Renis, symbolically, is the dividing wall between serious art and pop-culture, between noise and sound, between the socially inclusive and the exclusionary message. Mostly, it is the gap between the model and the anti-model.

Berisha, mentioning Renis, but also selecting him in all the events of the last years of the electoral campaigns, seeks to give a message and contrast an anti-message.

Our values are these. It is Renis, a successful rocker, a good parent and family, it is Renis "çun Tirone", but also a man, he is the artist who makes art to feel good about himself, but also to improve others, Albanian music, so also society.

I do not want to prejudge the selections of SP and Rama at all. They are theirs and they must also be confronted aesthetically and ethically. Much less the singers themselves, who, in a free society, are free to choose who they are with, which musical current they follow, etc.

But we can talk about the model, the ethical and social one. If society needs the laryshia (variation), it also needs the axis, i.e. models that keep it framed and limited.

The latter is a religious principle, I know, according to which freedom lies in limitations, but it is at the same time ethical and secular. History gives us endless examples of declines, of people and states, coming from excesses, from spillovers, from non-restrictions, from 'everything and all is okay'.

Noizy is the anti-model turned model, and Rama and Veliaj have helped. The principle was: these are popular with the youth, so we use them for our purposes. I do not doubt that Rama is understood in taste with Noizy, but I doubt that Noziy understands that he is being used by Rama.
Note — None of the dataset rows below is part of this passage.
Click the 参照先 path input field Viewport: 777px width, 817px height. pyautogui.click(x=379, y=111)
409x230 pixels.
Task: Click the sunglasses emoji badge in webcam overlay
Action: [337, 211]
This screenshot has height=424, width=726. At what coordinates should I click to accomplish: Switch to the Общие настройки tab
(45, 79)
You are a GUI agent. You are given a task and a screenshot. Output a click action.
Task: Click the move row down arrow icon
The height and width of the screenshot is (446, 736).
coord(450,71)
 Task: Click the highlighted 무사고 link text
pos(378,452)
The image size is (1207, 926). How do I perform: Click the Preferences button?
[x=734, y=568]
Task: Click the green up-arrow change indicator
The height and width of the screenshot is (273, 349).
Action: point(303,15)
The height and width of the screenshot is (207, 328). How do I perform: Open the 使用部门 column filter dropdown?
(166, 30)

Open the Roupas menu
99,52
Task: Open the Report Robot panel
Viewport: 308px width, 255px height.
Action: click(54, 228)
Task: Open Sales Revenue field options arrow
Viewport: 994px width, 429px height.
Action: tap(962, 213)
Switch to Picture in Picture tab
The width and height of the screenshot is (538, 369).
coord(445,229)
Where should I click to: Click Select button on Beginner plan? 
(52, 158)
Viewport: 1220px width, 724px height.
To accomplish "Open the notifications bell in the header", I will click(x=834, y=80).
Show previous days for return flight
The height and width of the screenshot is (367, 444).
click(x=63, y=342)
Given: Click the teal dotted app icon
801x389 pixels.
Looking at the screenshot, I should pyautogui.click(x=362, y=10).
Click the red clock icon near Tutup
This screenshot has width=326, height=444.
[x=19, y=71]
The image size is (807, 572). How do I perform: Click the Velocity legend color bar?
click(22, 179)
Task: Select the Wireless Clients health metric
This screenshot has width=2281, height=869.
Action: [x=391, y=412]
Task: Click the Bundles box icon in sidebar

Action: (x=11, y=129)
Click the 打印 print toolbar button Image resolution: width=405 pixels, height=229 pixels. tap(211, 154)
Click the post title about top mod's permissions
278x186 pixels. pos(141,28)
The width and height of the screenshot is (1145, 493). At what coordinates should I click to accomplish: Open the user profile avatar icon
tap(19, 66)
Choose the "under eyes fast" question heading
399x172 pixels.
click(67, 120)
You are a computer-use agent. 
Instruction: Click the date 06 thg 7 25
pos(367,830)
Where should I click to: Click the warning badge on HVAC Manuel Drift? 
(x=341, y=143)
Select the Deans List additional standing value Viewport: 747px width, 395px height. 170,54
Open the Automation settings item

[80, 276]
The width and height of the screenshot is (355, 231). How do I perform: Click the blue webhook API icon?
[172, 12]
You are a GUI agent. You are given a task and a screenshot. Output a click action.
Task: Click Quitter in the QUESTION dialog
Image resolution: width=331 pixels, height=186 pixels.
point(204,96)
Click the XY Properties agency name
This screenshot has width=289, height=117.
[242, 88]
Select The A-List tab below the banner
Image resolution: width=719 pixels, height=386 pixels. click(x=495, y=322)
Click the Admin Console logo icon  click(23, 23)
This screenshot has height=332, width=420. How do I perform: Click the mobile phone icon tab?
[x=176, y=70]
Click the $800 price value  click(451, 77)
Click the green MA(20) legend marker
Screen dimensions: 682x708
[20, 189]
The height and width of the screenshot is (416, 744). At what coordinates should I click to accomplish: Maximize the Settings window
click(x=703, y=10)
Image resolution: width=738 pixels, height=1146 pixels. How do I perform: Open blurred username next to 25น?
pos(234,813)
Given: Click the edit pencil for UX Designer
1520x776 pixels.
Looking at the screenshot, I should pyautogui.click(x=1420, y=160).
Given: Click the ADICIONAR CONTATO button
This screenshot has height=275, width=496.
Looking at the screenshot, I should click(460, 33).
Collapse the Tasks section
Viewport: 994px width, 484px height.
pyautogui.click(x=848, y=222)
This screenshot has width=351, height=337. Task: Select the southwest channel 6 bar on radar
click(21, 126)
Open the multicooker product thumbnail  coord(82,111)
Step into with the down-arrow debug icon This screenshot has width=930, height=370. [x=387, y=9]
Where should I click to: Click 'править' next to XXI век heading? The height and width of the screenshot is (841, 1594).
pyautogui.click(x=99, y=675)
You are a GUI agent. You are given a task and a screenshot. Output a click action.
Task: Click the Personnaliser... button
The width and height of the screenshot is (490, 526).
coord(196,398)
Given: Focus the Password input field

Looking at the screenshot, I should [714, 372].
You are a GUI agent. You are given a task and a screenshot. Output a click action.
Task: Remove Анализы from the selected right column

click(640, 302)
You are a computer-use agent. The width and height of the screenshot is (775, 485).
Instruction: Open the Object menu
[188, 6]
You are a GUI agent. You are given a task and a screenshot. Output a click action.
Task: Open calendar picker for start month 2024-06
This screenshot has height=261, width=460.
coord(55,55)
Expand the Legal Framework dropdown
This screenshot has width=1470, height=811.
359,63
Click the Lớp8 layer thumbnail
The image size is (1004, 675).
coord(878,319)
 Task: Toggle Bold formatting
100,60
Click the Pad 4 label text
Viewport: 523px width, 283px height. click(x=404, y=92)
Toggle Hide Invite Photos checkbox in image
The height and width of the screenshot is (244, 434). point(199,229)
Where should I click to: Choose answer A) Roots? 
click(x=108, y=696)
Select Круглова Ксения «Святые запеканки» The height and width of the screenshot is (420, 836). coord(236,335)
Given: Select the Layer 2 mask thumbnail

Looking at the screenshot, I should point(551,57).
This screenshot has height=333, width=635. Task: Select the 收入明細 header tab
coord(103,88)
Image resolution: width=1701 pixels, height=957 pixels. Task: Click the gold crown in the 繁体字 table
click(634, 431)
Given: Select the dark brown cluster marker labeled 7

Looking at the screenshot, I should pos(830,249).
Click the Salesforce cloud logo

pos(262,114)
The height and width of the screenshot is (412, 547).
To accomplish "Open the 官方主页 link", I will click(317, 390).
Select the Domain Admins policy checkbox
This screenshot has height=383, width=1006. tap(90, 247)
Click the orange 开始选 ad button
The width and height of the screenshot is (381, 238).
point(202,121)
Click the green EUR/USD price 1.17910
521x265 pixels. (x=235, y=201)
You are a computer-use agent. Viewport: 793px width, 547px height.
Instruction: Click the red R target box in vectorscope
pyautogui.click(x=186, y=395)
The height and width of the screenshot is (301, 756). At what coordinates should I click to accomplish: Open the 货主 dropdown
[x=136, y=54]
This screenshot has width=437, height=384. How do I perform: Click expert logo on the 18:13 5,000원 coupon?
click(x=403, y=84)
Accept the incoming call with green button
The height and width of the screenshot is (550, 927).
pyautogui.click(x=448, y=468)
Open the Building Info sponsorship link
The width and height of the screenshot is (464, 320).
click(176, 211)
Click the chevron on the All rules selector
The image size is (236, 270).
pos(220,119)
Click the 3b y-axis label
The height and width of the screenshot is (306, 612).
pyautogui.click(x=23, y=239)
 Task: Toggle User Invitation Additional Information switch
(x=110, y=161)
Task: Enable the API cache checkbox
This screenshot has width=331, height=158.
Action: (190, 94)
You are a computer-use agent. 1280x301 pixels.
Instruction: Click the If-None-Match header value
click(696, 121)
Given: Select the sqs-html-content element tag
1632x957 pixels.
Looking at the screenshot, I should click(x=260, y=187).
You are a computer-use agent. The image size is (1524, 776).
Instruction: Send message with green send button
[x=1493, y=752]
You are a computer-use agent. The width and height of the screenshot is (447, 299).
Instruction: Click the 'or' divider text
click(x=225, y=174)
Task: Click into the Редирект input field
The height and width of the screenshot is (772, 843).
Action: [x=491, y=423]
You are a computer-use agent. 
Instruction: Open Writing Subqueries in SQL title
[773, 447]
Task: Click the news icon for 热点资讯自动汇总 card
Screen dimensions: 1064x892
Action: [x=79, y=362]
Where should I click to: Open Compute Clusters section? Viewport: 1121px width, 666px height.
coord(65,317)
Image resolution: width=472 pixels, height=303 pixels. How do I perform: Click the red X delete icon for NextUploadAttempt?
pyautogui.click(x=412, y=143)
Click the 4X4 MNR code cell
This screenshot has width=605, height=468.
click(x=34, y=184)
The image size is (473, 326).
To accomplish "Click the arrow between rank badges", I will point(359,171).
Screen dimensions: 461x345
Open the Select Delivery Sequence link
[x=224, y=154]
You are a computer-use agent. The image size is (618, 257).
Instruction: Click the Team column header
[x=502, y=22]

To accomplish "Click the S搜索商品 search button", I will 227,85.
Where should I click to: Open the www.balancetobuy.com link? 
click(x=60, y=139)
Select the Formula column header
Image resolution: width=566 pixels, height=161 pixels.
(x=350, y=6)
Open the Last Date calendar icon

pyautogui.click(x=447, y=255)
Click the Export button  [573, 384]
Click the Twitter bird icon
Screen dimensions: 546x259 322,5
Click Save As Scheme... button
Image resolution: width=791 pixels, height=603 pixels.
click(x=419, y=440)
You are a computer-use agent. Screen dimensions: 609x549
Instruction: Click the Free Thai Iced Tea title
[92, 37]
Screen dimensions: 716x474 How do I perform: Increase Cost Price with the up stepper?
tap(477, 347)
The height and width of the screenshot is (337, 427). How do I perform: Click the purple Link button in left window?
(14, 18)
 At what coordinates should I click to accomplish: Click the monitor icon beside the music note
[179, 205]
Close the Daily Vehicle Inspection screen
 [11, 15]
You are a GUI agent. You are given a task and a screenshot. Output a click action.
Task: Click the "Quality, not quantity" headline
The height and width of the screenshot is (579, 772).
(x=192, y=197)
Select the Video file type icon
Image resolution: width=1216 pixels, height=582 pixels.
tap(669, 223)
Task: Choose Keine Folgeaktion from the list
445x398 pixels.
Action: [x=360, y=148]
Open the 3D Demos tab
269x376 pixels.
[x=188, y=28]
Both take advantage of each other's fame, but what is lost is the model's communication.

Because, teenagers may hear from their parents [probably amateurs of Celentano or Dire Straits) that Noizy has nothing to do with music, but when they see him beating the prime minister, whom they see in the media from morning to night, things change. Rama normalizes, an individual or phenomenon, which in neutrality is abnormal. He thus removes the blade from the abnormal, normalizes it.

This is a seemingly scholastic change, an excessive philosophy for electoral campaigns, where number matters, not taste or quality. But a statesman also leads by setting agendas, defining narratives, sketching frames.

The framework that Edi Rama has set in 12 years of government is the disregard of all frameworks. Nothing is sacred and everything is profane. Electorally, this may have worked, but at what cost to society?

This must also be counted on May 11 at the ballot box.

To indulge in the 'European passport' as a 'model of benefit', ignoring the 'central models', principles, rules, frameworks, vision, is to build an anti-model. It is Europe where you go to scrape something, not as Europeans.

So far, this is the Rama model.

Noizy is one of the illustrations.

Apparently, Rama, more than in the blue of the flag and the flag of the EU stars, is represented in the motif of one of Noyiz's songs: white, green/ white or green/ we don't shop under a hundred kilos.